### [Exercise goal]
Copy exactly the lines of the data below, beginning with the line with "Task: Open the View product assignments link" and ending with the line with "The height and width of the screenshot is (533, 600).". Pictures are to be omitted.

Stored records
Content starts

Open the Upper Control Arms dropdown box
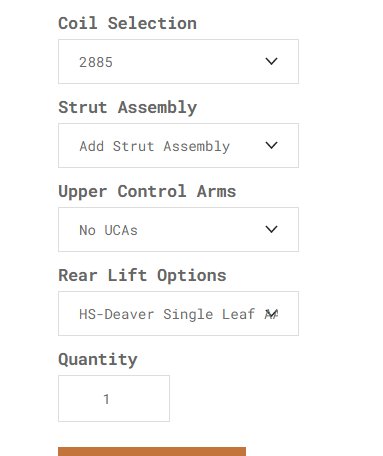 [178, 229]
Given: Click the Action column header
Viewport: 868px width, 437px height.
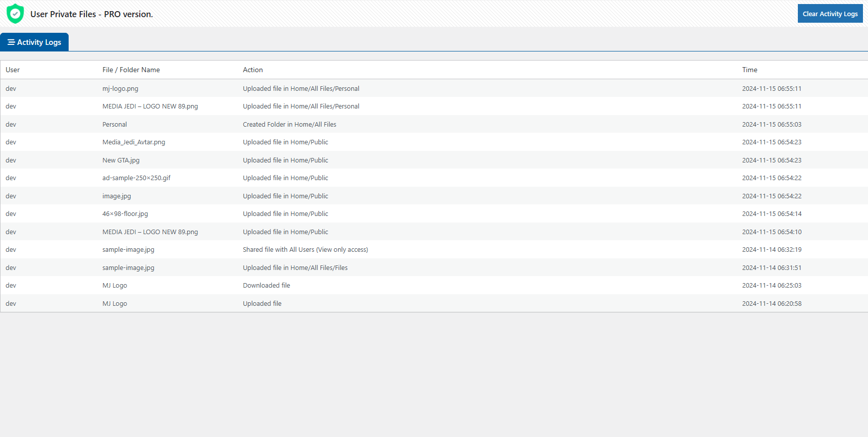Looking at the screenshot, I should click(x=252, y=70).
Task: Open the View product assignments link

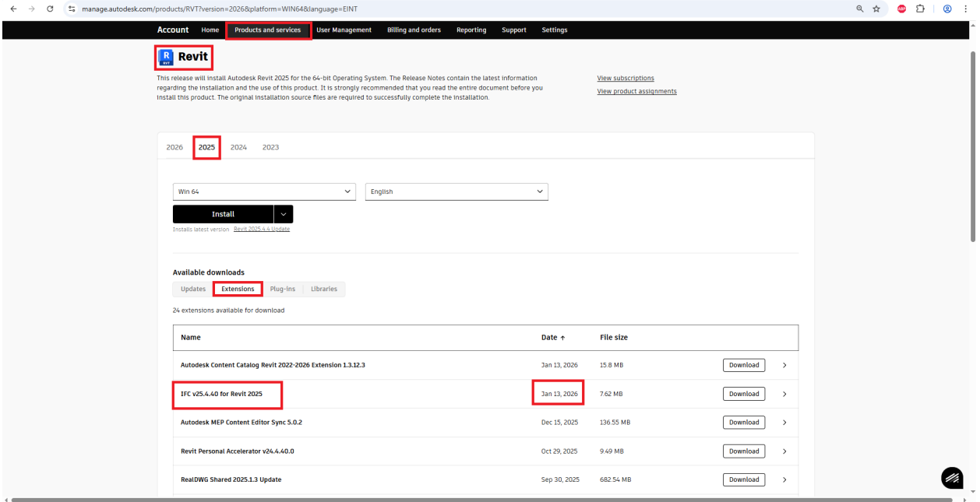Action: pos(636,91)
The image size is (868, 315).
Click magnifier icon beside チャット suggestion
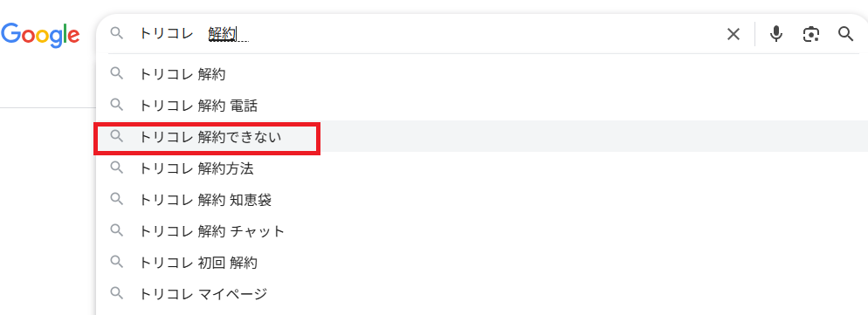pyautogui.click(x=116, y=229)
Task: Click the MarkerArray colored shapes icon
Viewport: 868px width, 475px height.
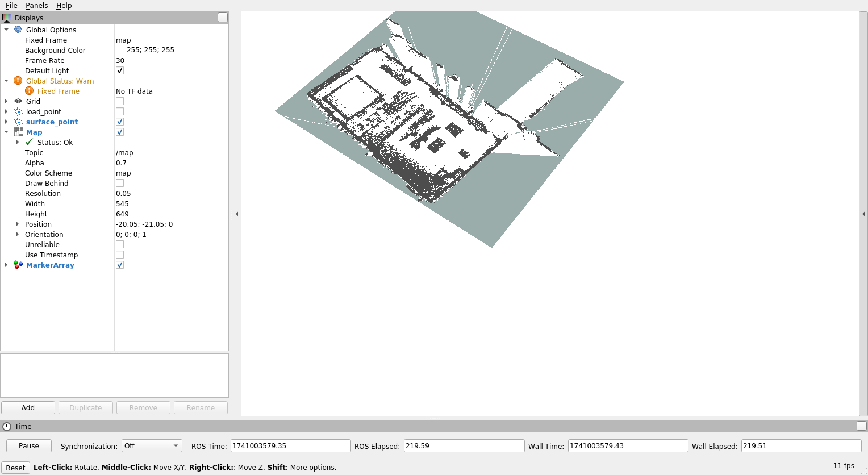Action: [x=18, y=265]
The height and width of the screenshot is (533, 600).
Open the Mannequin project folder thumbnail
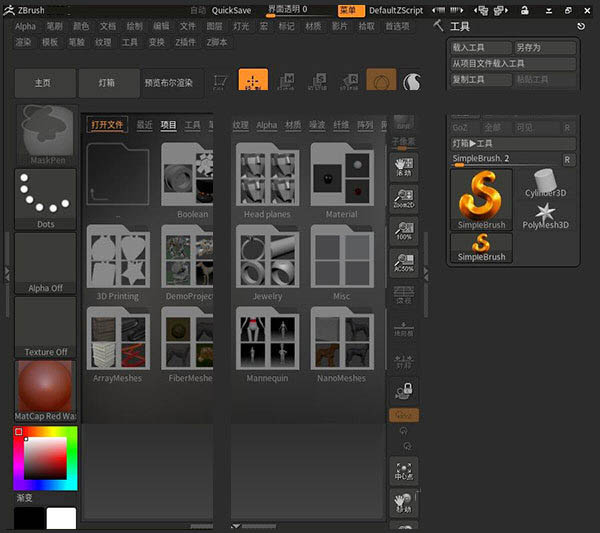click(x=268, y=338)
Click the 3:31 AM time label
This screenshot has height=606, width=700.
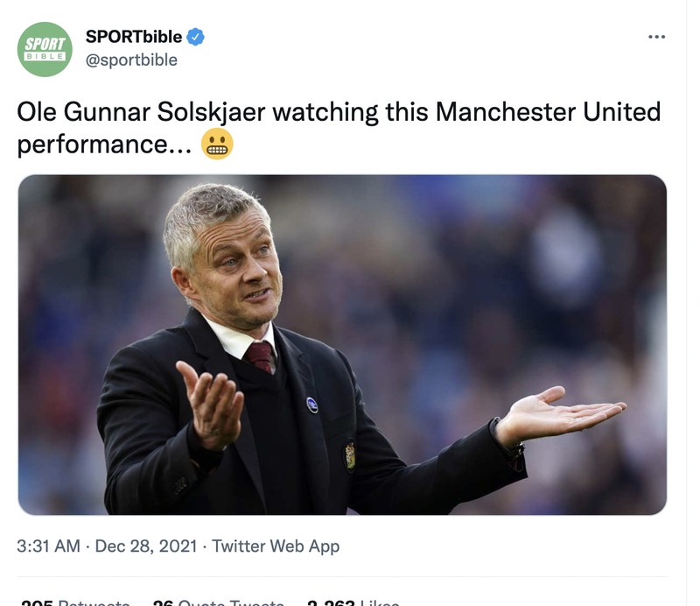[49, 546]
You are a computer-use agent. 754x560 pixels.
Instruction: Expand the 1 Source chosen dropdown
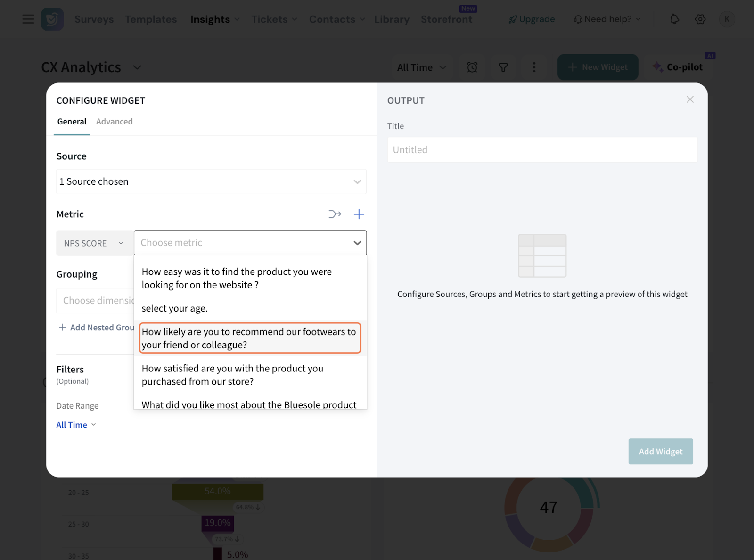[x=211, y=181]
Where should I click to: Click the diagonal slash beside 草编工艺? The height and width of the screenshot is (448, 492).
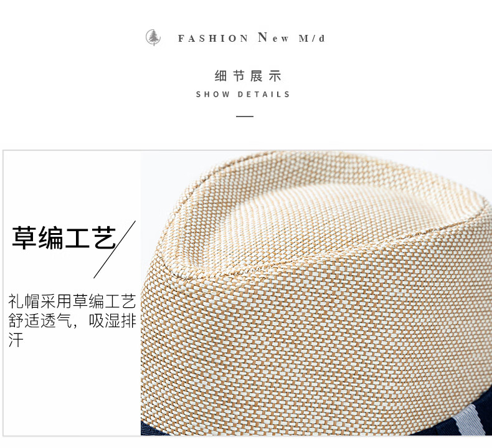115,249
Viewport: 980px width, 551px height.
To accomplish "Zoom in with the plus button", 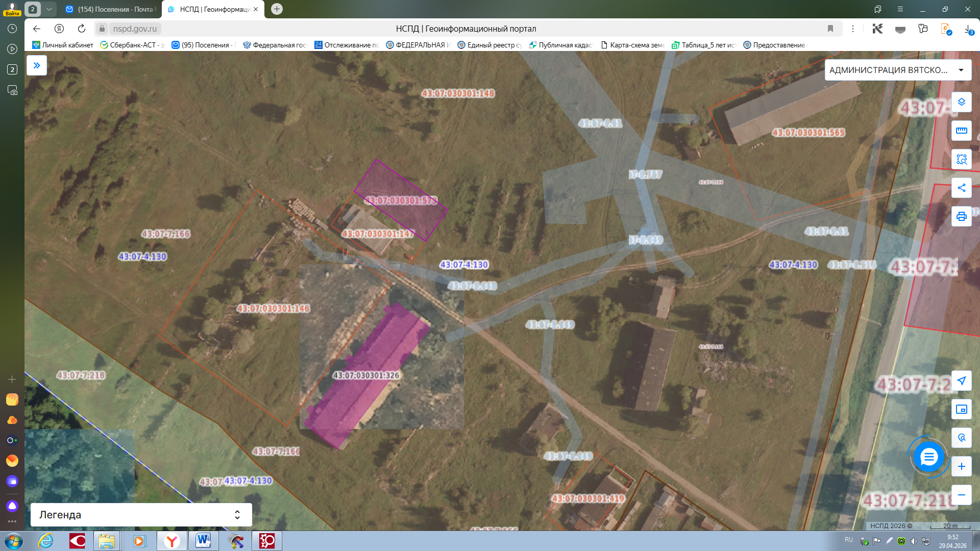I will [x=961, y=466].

Content ends

### [Task solution]
Task: Open the View product assignments link

Action: pos(636,91)
The image size is (868, 315).
Click magnifier icon beside チャット suggestion
pyautogui.click(x=116, y=229)
Task: Click the MarkerArray colored shapes icon
Viewport: 868px width, 475px height.
Action: [x=18, y=265]
The height and width of the screenshot is (533, 600).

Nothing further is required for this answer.